### Dataset entries
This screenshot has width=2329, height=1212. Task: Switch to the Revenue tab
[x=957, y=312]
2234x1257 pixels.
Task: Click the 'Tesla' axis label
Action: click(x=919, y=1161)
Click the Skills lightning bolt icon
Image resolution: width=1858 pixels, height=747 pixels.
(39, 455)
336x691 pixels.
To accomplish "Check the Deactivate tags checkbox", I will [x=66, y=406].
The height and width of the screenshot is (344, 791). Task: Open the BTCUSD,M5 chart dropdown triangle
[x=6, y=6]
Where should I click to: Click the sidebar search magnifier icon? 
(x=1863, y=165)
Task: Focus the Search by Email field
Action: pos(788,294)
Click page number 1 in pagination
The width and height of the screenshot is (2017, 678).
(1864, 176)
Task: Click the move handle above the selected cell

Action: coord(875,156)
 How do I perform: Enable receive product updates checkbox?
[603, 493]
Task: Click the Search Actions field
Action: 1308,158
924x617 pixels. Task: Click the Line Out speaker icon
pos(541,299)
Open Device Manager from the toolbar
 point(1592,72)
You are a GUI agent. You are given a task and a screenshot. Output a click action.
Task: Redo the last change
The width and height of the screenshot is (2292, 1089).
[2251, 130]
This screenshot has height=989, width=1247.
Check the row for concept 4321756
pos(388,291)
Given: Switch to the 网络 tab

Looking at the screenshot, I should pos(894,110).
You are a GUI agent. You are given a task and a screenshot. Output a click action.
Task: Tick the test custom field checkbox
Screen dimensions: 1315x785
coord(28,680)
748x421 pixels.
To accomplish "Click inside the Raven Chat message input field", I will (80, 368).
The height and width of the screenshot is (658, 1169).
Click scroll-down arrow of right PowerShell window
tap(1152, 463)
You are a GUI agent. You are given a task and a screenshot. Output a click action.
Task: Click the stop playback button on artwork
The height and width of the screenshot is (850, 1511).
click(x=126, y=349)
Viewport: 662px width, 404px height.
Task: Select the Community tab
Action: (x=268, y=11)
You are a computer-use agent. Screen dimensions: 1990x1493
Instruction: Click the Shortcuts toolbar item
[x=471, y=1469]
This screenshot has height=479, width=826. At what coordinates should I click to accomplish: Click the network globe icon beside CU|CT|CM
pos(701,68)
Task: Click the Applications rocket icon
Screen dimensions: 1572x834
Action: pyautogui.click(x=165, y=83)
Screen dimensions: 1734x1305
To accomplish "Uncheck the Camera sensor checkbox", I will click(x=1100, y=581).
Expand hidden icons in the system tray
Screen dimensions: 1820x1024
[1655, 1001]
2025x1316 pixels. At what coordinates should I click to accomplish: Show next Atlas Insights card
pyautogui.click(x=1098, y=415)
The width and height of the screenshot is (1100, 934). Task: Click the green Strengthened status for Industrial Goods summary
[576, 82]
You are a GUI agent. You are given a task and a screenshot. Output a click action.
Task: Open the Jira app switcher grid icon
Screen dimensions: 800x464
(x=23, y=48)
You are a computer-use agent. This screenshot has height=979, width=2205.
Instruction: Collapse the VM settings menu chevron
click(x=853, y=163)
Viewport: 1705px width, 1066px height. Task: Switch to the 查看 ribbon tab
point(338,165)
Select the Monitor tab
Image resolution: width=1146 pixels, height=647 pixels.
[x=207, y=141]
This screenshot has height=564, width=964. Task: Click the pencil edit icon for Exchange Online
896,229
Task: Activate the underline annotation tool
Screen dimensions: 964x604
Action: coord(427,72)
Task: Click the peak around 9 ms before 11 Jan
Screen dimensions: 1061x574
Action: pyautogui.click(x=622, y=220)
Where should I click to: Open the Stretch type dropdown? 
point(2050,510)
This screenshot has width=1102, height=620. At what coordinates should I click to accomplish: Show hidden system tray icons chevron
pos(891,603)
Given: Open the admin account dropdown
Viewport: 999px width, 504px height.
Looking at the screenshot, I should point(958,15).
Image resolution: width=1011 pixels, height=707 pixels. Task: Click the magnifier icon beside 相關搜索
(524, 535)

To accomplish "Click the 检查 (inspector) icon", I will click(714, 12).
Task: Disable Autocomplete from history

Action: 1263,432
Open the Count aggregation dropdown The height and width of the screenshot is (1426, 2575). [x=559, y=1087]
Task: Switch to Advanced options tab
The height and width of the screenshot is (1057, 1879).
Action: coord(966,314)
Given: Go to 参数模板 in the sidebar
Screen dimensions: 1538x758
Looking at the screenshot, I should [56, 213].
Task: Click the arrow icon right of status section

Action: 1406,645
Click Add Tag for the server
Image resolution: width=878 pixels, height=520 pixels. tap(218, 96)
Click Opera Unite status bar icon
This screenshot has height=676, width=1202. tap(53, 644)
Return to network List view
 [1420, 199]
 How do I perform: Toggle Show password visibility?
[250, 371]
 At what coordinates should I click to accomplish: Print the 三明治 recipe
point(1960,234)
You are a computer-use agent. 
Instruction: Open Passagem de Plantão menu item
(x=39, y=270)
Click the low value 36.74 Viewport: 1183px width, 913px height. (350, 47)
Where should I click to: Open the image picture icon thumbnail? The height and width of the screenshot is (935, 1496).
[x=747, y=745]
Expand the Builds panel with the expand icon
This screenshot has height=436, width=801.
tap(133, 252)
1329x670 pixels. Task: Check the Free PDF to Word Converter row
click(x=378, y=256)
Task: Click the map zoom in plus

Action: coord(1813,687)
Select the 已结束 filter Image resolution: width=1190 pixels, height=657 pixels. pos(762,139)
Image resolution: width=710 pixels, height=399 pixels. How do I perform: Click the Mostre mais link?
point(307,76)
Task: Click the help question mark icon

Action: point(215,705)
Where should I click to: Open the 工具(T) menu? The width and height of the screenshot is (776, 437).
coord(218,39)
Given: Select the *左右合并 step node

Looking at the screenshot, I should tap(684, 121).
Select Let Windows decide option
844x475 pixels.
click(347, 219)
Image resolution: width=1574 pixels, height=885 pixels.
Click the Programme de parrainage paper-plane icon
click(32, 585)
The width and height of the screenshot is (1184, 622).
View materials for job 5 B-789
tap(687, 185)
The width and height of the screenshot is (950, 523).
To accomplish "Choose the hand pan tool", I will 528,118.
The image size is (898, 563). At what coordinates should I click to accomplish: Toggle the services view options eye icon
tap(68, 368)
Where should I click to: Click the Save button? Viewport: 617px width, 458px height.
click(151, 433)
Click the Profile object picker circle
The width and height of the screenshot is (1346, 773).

### Task instructions
What lines in the entries above hold "computer"? Copy every one.

### Finished exercise
You are a computer-use agent. Screen dimensions: 1990x1493
You are a computer-use agent. This screenshot has height=979, width=2205.
You are a computer-use agent. 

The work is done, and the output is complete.